# SOURCE MATERIAL
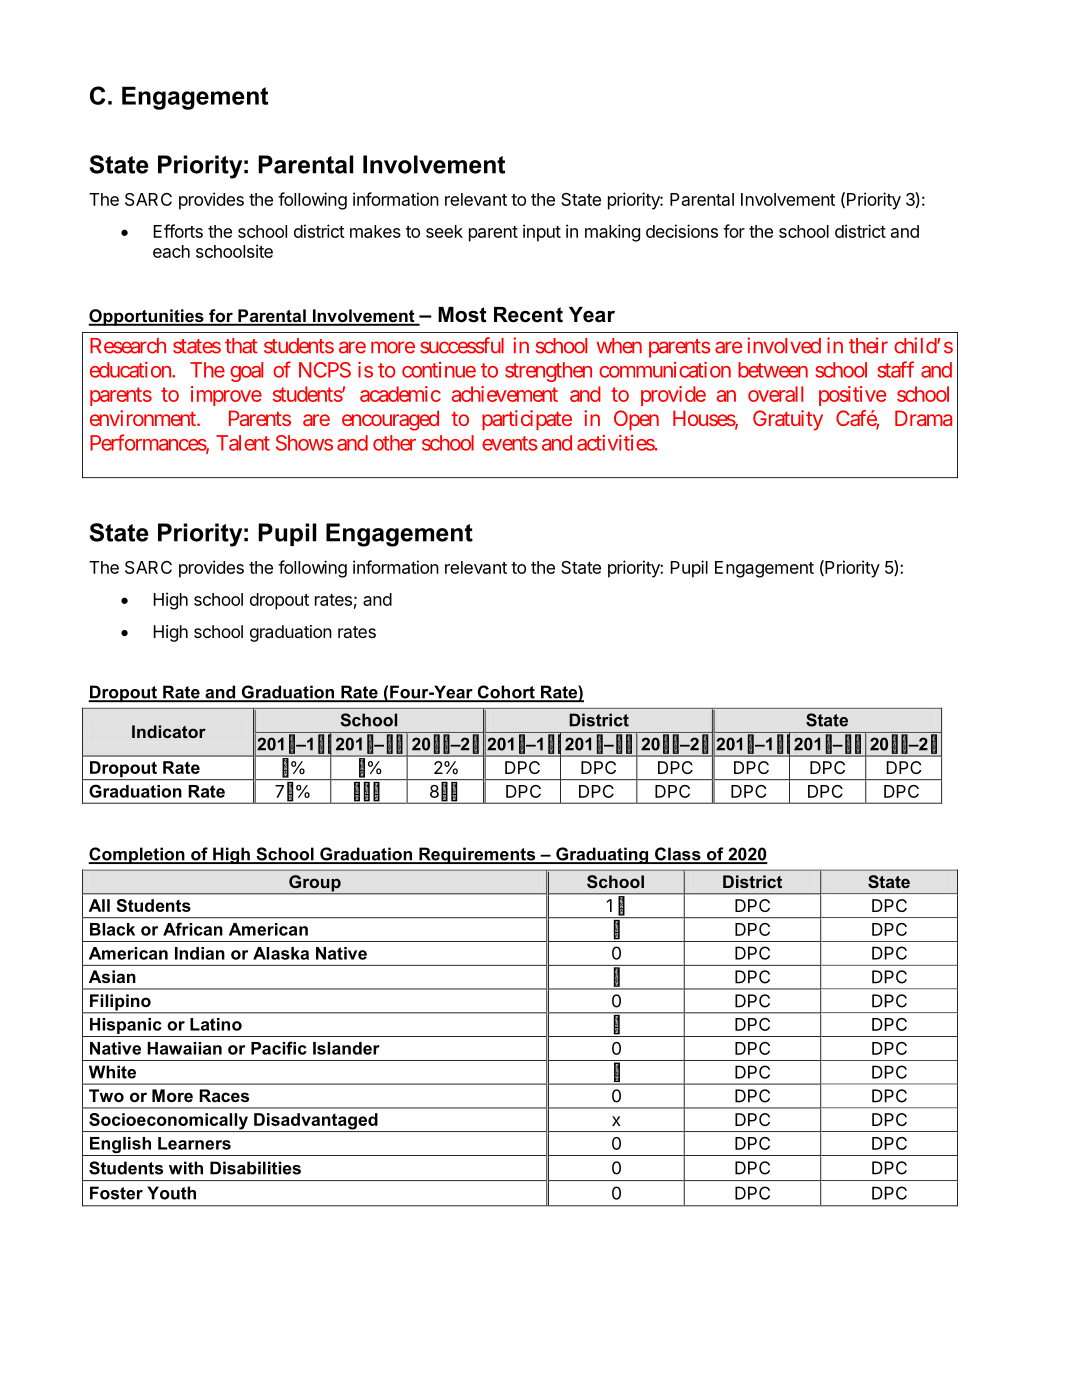 This document has height=1395, width=1078. What do you see at coordinates (169, 731) in the document?
I see `Indicator` at bounding box center [169, 731].
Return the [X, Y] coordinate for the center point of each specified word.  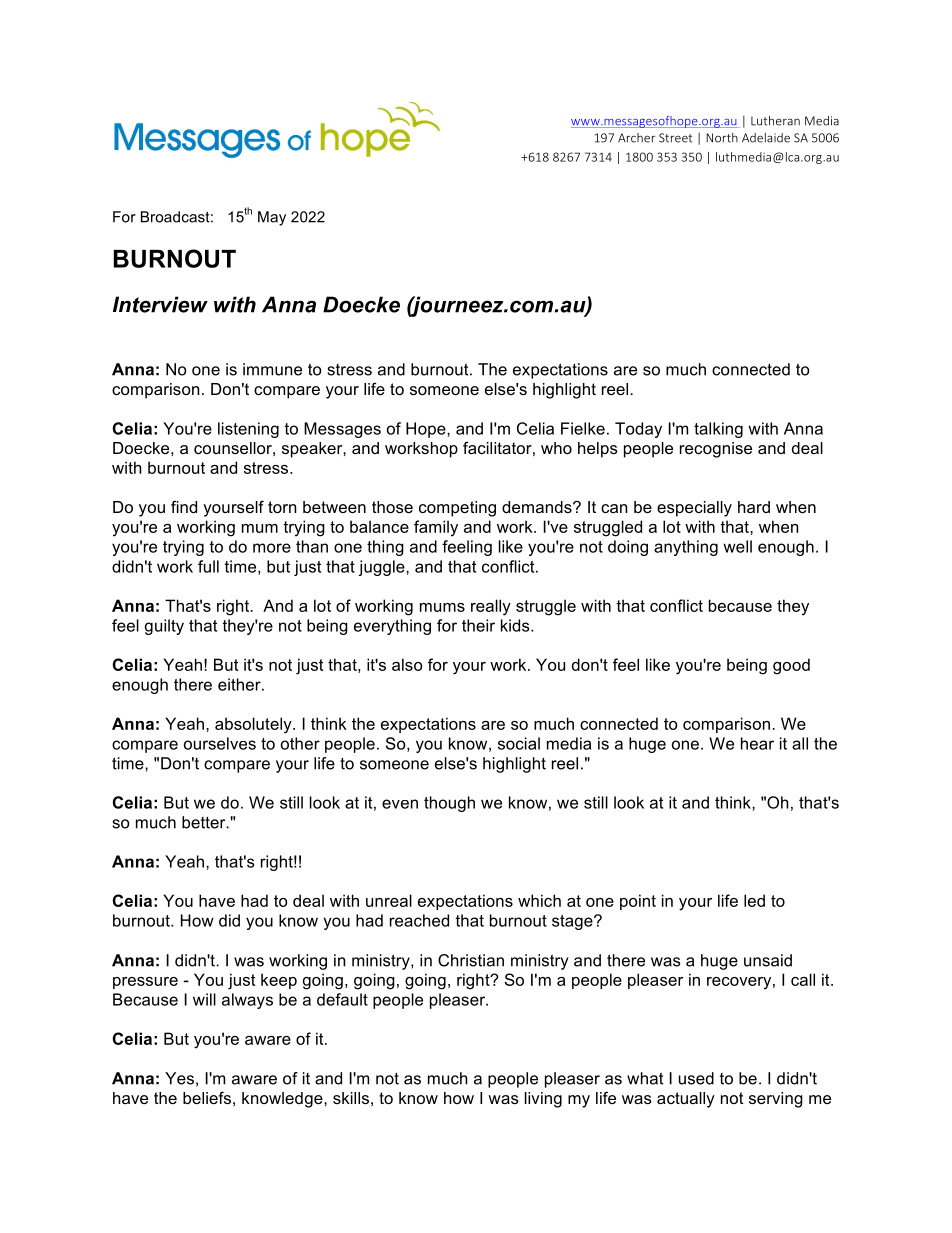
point [638, 902]
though [449, 804]
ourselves [220, 743]
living [543, 1100]
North [722, 138]
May [272, 218]
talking [718, 430]
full [208, 566]
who [556, 448]
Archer [636, 138]
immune [272, 369]
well [737, 546]
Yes [179, 1078]
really [491, 607]
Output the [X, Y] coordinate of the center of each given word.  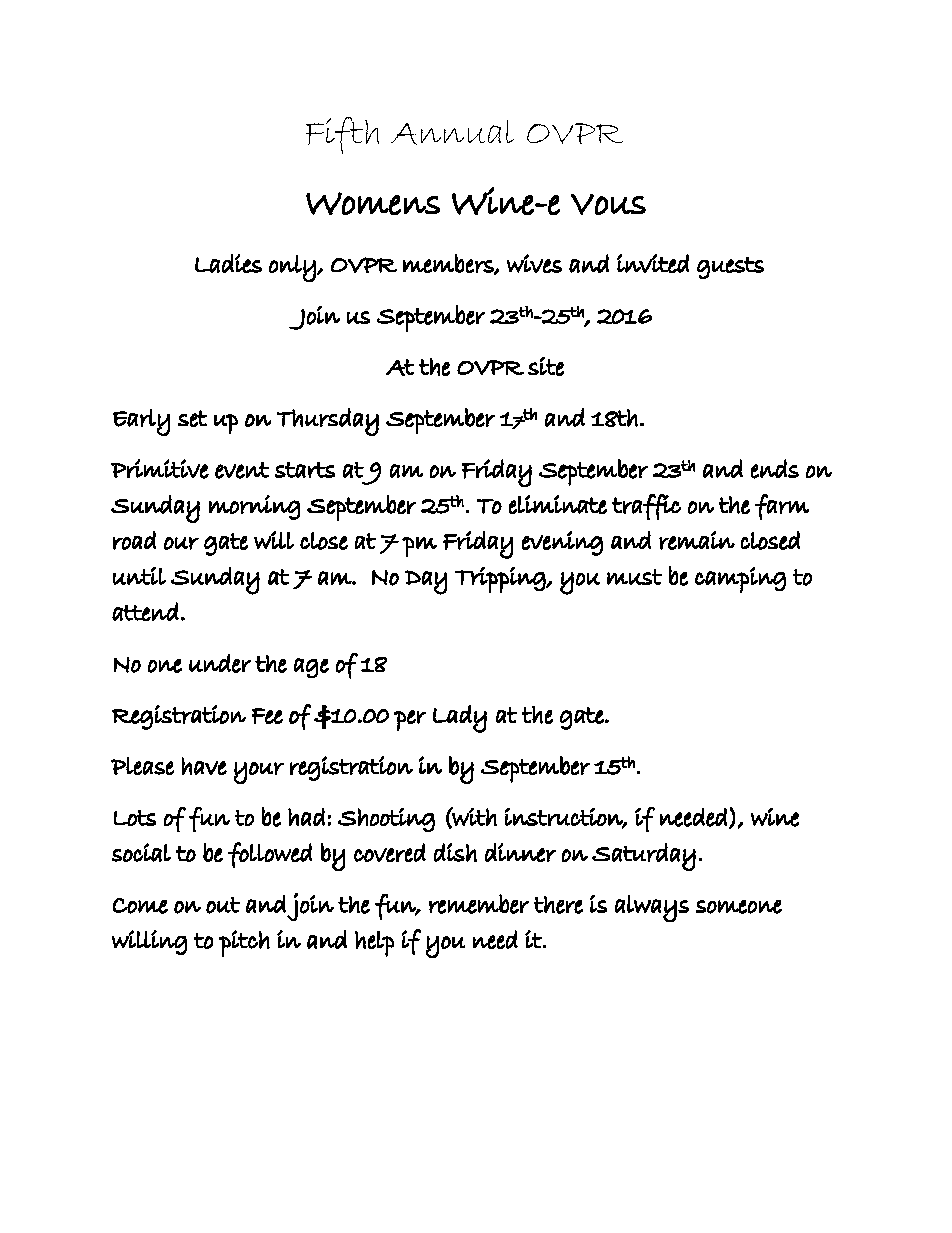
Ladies [228, 263]
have [204, 766]
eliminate [558, 504]
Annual [452, 132]
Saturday [644, 857]
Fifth [342, 135]
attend [145, 611]
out [223, 905]
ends [775, 469]
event [242, 470]
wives [534, 263]
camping [740, 580]
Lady [460, 719]
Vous [608, 204]
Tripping [501, 580]
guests [730, 268]
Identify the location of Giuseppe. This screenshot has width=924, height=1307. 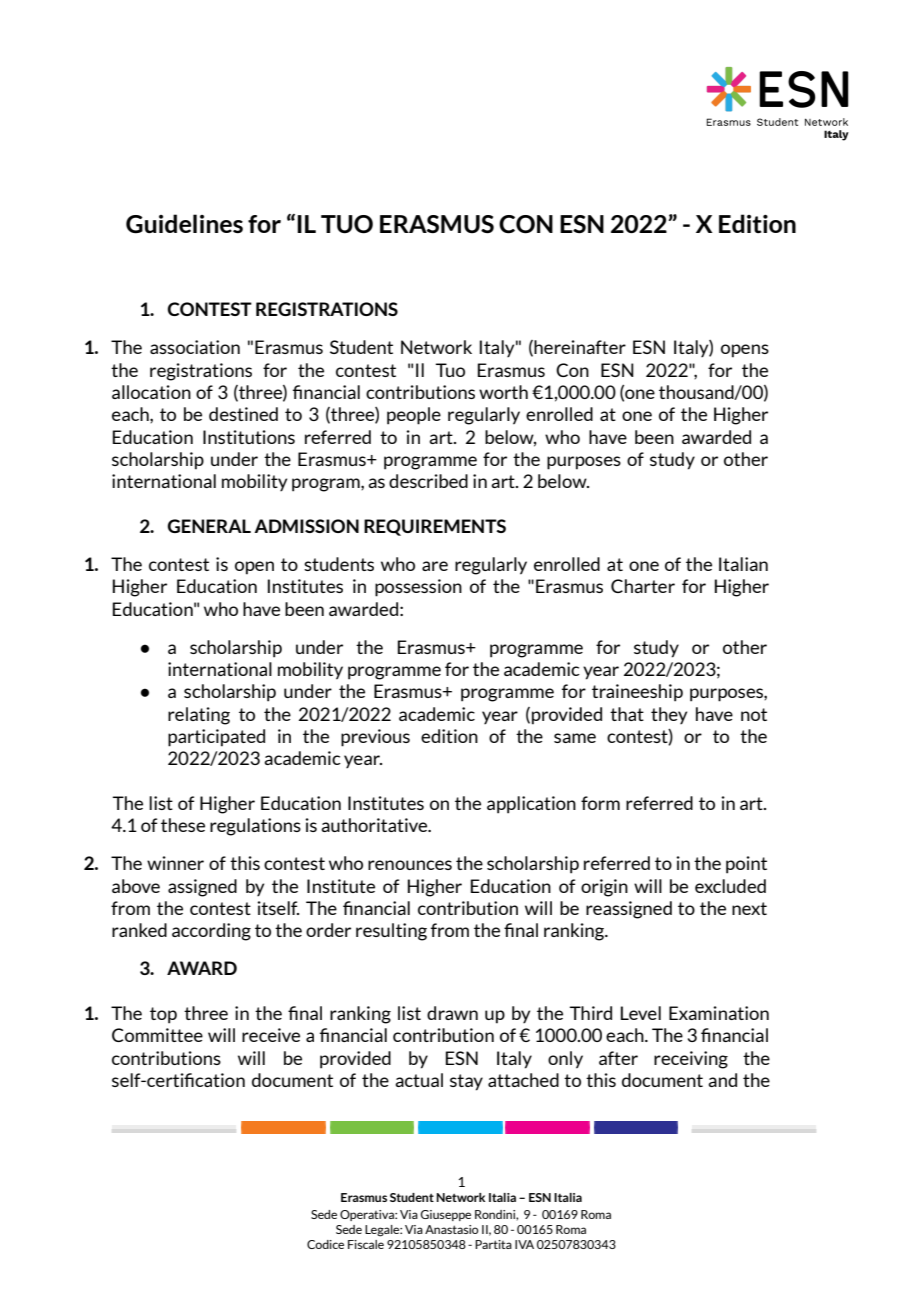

# DESCRIPTION OF THE TASK
Transcribe all of the data above word for word, omitting the pictures.

# RESULT OF THIS TASK
 This document has height=1395, width=1078. What do you see at coordinates (169, 731) in the document?
I see `Indicator` at bounding box center [169, 731].
Return the [X, Y] coordinate for the center point of each specified word.  
point [638, 902]
though [449, 804]
ourselves [220, 743]
living [543, 1100]
North [722, 138]
May [272, 218]
talking [718, 430]
full [208, 566]
who [556, 448]
Archer [636, 138]
immune [272, 369]
well [737, 546]
Yes [179, 1078]
really [491, 607]
Output the [X, Y] coordinate of the center of each given word.  
Ladies [228, 263]
have [204, 766]
eliminate [558, 504]
Annual [452, 132]
Saturday [644, 857]
Fifth [342, 135]
attend [145, 611]
out [223, 905]
ends [775, 469]
event [242, 470]
wives [534, 263]
camping [740, 580]
Lady [460, 719]
Vous [608, 204]
Tripping [501, 580]
guests [730, 268]
Identify the location of Giuseppe. This screenshot has width=924, height=1307. 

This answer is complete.